On the surface, the Open Compute Project — first announced by Facebook several months ago — is focused on sharing best practices and data center architecture approaches that can help data centers become more energy-efficient and “greener” overall.

But the theme of “open hardware” that dominated the latest summit held by the group in New York suggests that there is actually a much bigger movement afoot, one that I think could provide new momentum for system builders that integrate their own servers based on Intel technology.

Andy Bechtolsheim, chief development officer and chairman of Arista Networks (and, of course, one of the Sun Microsystems co-founders), said that information technology industry has a long history of standards development that has helped drive adoption and drive down costs. “What has been missing is a standard at the system level,” he told attendees of the second Open Compute Summit.

Bechtolsheim went on to criticize the “gratuitous differentiation” that distinguishes data center infrastructure technologies from each other and makes it tough for VARs and systems integrators — and businesses for that matter — to ensure interoperability. “This benefits the vendor more than the customer,” he said.

It is also a big reason that Facebook choose to build its own servers when constructing its data centers, said Frank Frankovsky, director of technical operations for Facebook executive, who founded the Open Compute Project and now sits on its board. Frankovsky’s fellow directors are Bechtolsheim; Don Duet, managing director with Goldman-Sachs; Mark Roenigk, chief operating officer of Rackspace Hosting; and Jason Waxman, general manager of high-density computing for the Intel data center group.

By thinking about the rack holistically (in effect, the rack is the new chassis), Frankovsky said Facebook was able to reduce the energy consumption of Facebook’s Prineville, Oregon, data center by 38 percent compared with existing data centers tasked with doing the same amount of work. The cost to build out that facility was 24 percent less, because Facebook exercised total control. Among other things, it opted for a 480-volt power distribution system to help reduce power losses during the conversion process and it reuses the hot aisle air to heat offices in the winter time.

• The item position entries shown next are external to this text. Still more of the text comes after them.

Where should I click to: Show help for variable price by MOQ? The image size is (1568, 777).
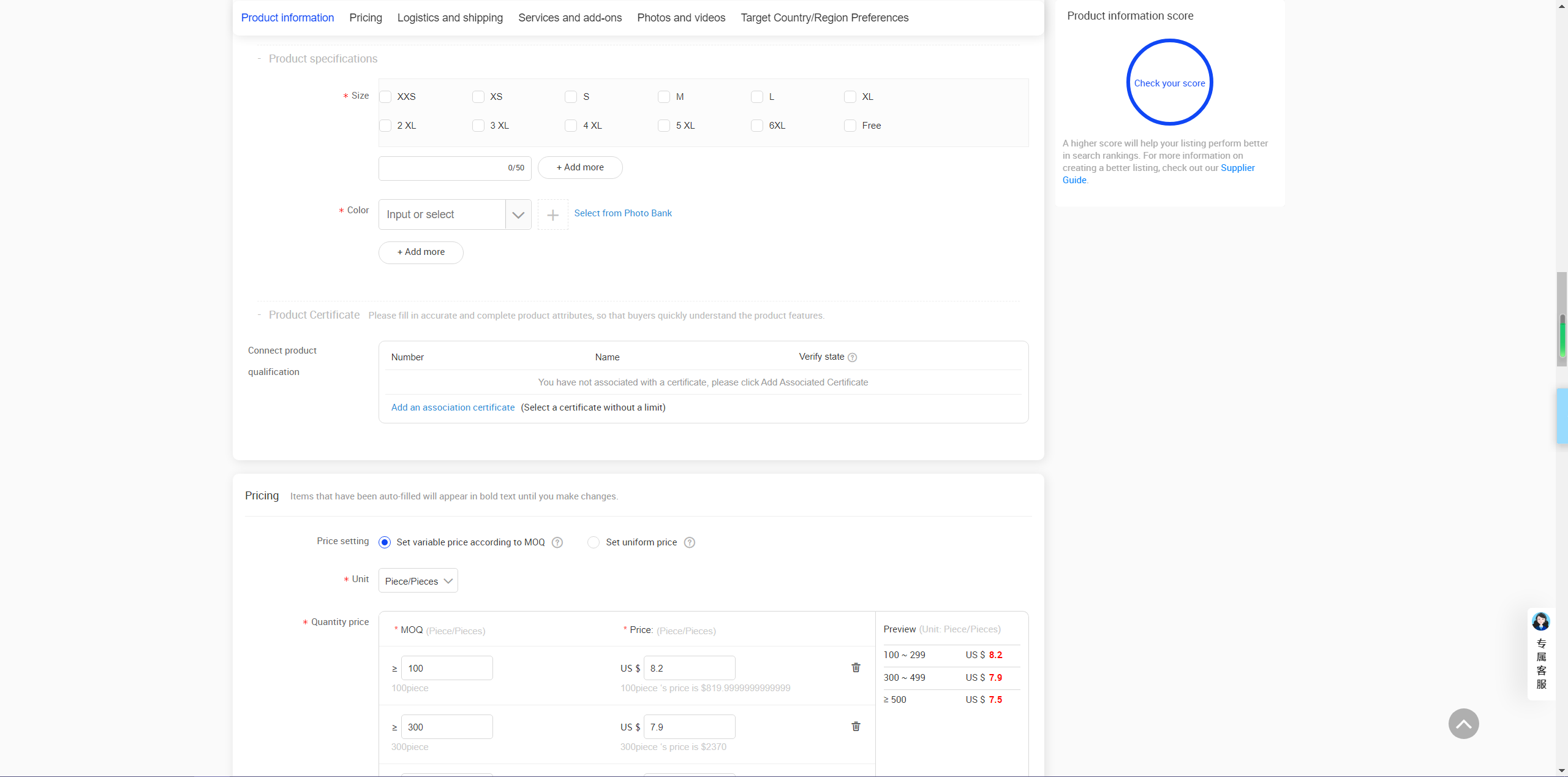coord(557,542)
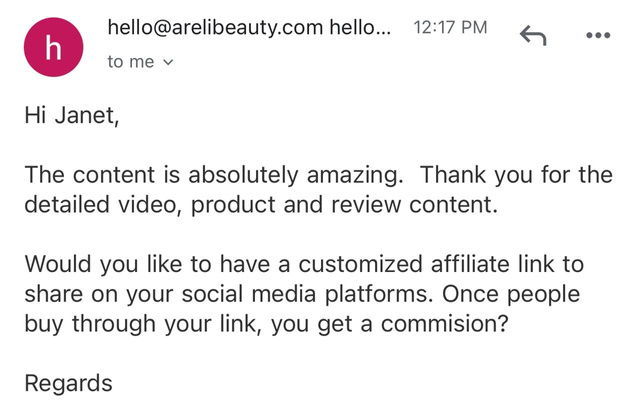This screenshot has width=640, height=408.
Task: Click the "Would you like" sentence start
Action: [91, 265]
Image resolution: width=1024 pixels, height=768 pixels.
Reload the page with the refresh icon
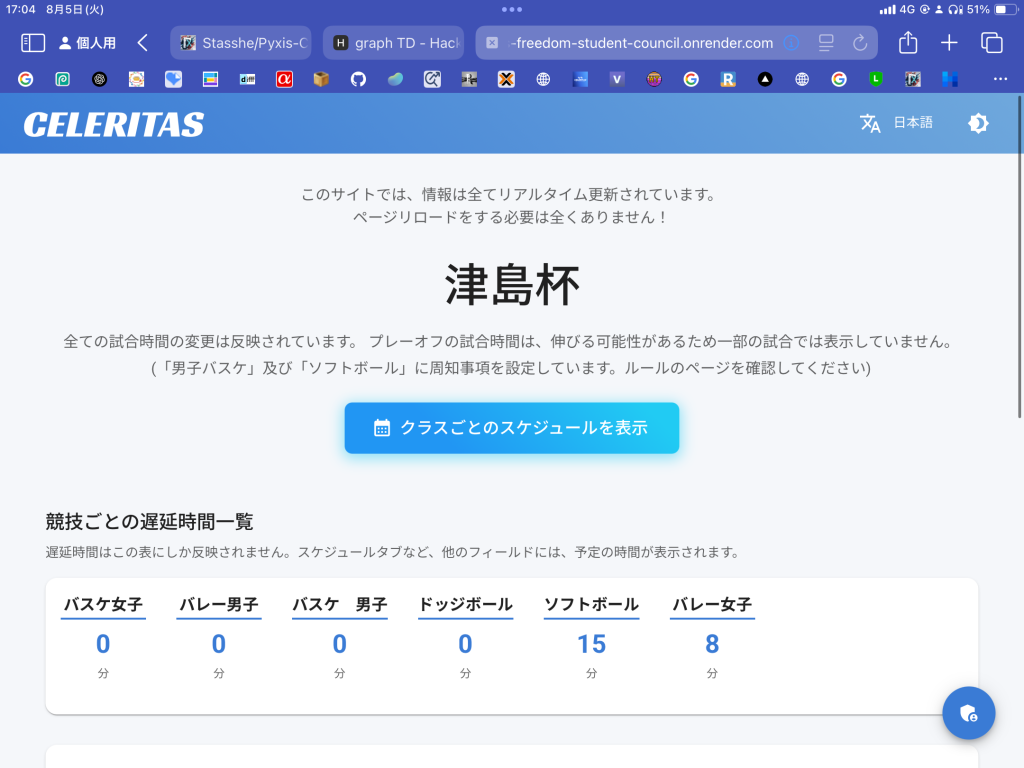[859, 43]
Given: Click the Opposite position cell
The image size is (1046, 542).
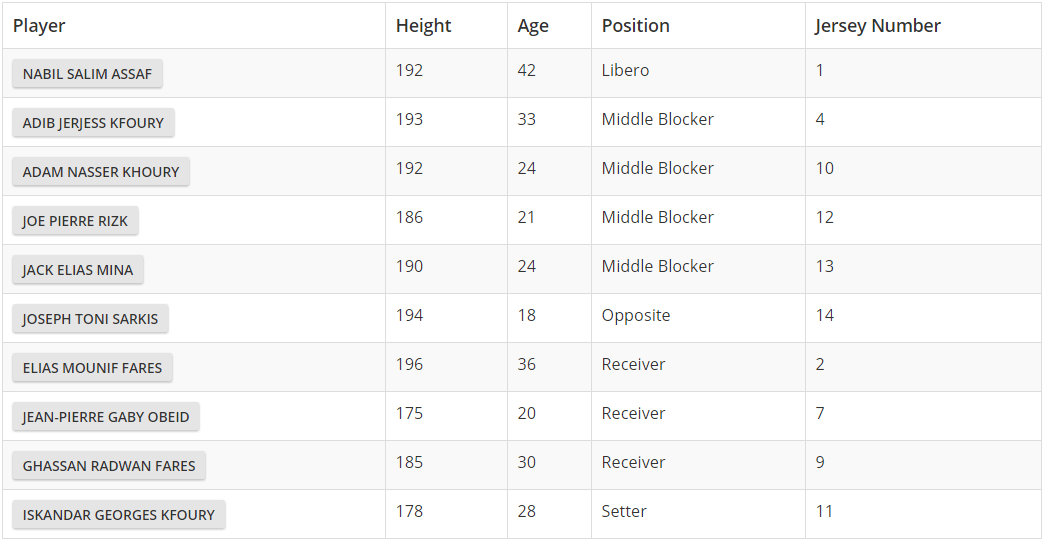Looking at the screenshot, I should [x=636, y=316].
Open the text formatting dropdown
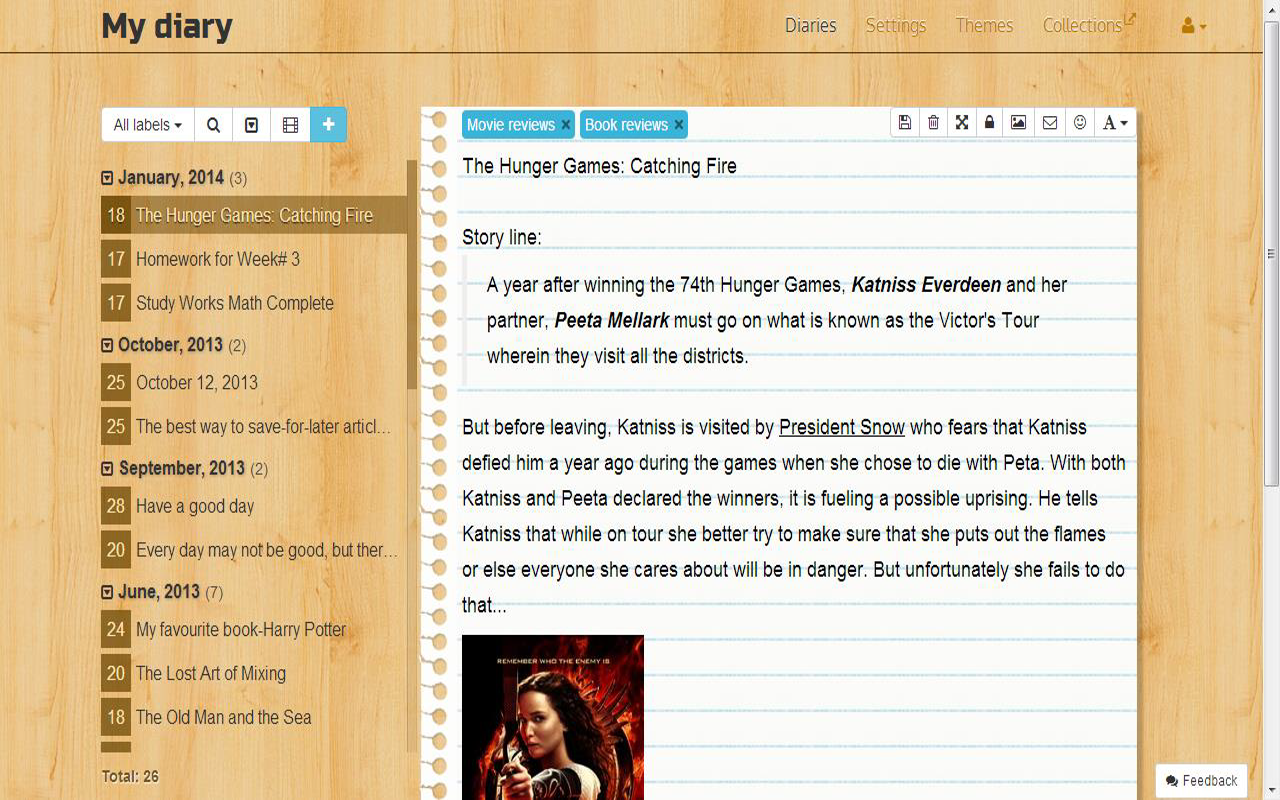This screenshot has width=1280, height=800. coord(1113,121)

Here’s the interesting part. As part of the Open Compute Project, Facebook plans to make its approaches available to the Open Compute Project community. This community will operate according to the model embraced by the Apache Software Foundation, adopting the contributions it deems appropriate. One of the early contributions are motherboards from ASUS. In addition, Red Hat has said it will ensure that it will support Red Hat Enterprise Linux on certified systems.

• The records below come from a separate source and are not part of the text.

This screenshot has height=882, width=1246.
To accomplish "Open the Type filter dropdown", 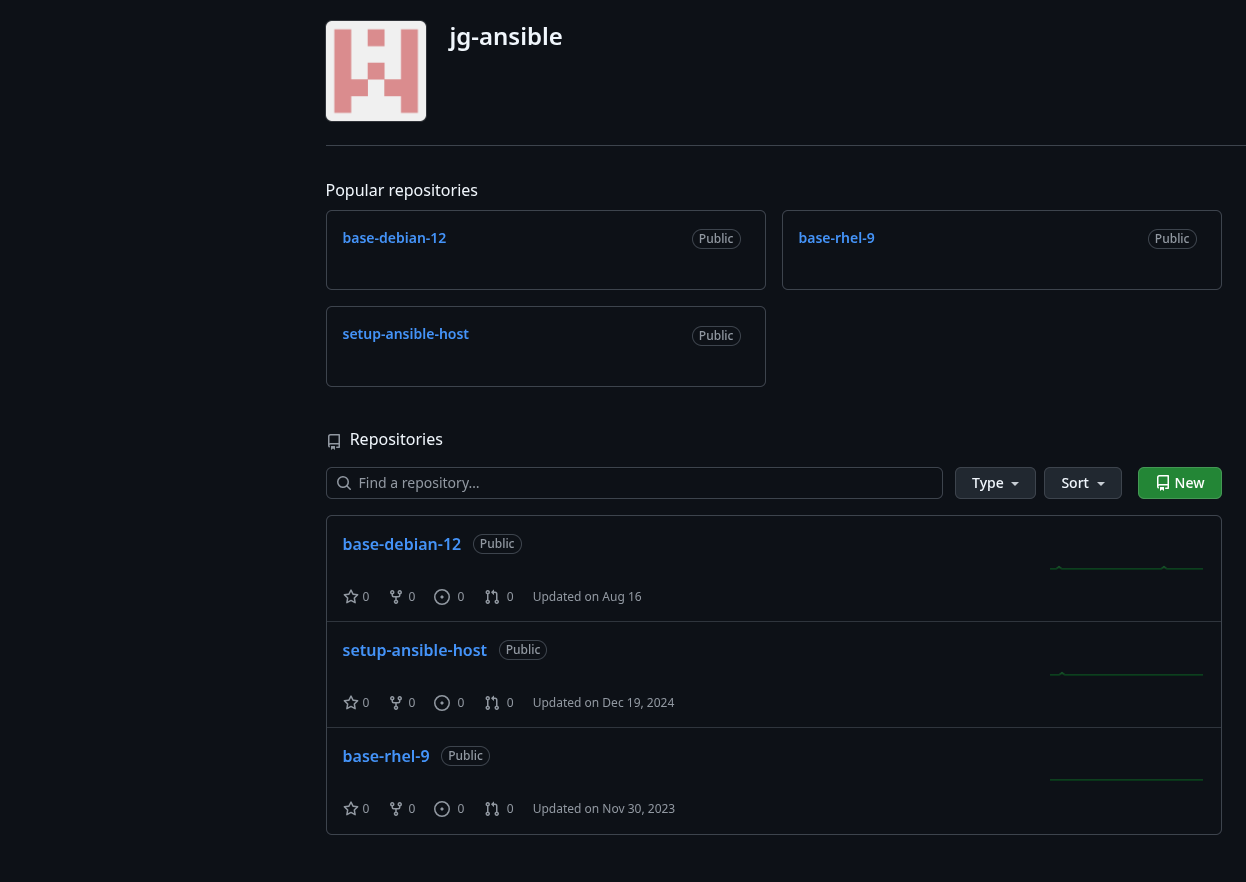I will tap(995, 483).
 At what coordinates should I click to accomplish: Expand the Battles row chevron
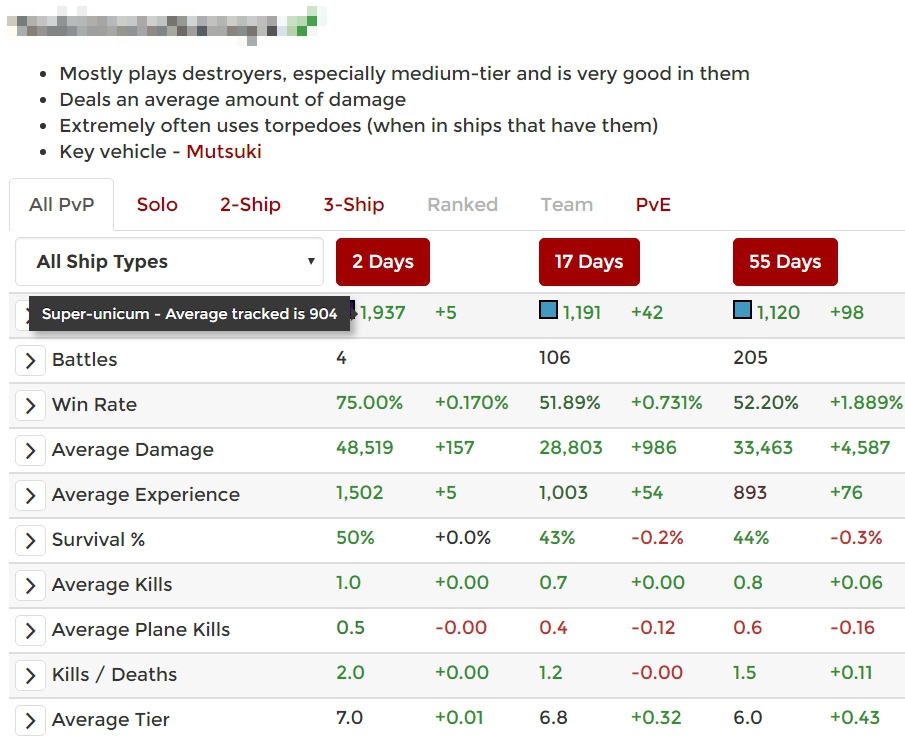point(30,360)
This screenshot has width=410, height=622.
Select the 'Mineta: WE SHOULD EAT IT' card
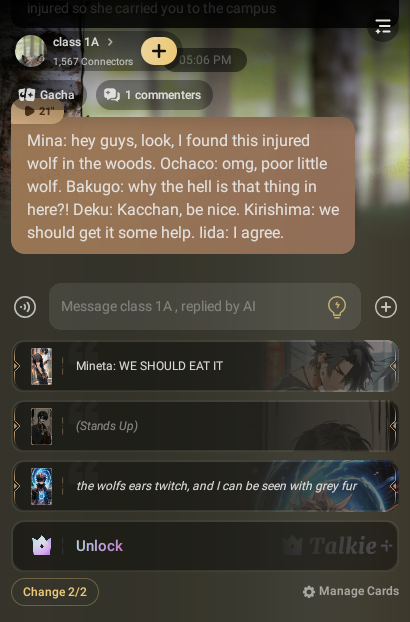pos(205,366)
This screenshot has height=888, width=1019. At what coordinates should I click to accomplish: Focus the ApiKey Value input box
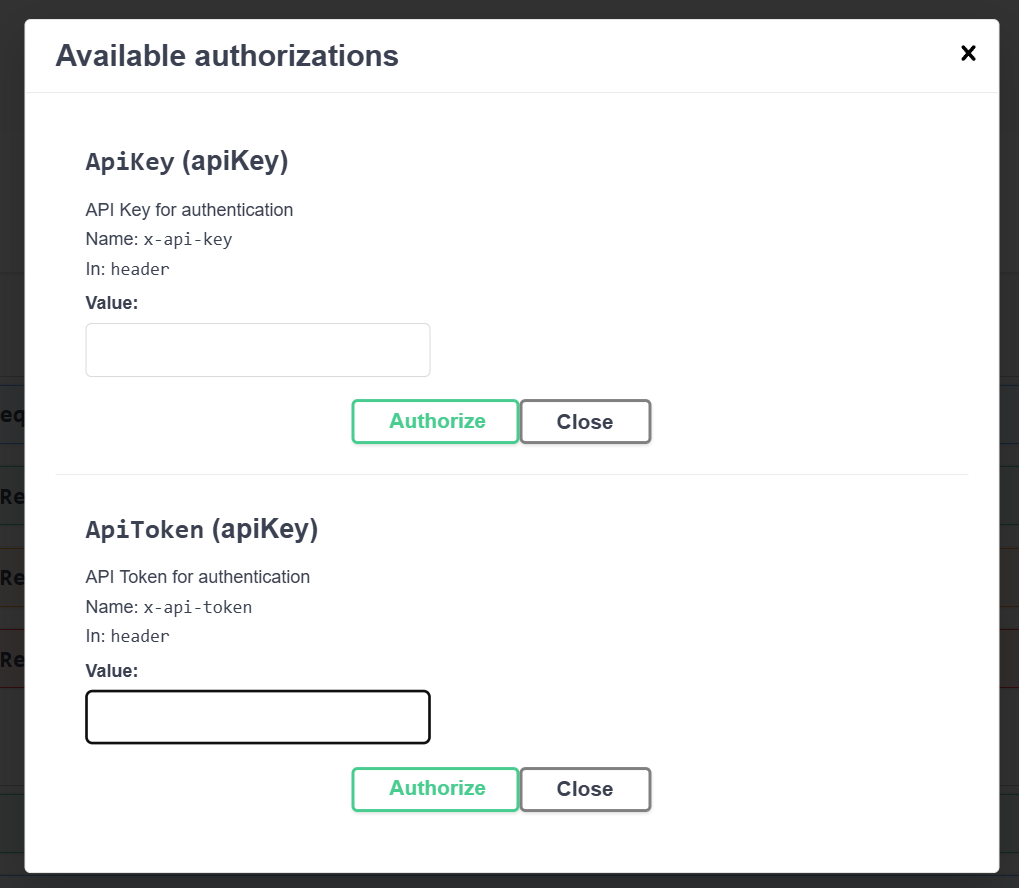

How far will the Open Compute Project reach? Frankovsky said that in order for “scale computing” — the infrastructure necessary to support the cloud computing movement — to succeed, the pace of hardware innovation needs to increase.

Open Compute encourages the best brains in the community share their ideas, including the best members of the white-box server channel. Other technology companies that have jumped on the bandwagon include Baidu, Cloudera, Dell, DRT, Future Facilities, Huawei, Hyve (Synnex), Mellanox, Nebula and Silicon Mechanics. Netflix, another company that relies on massive data centers, has also joined the community.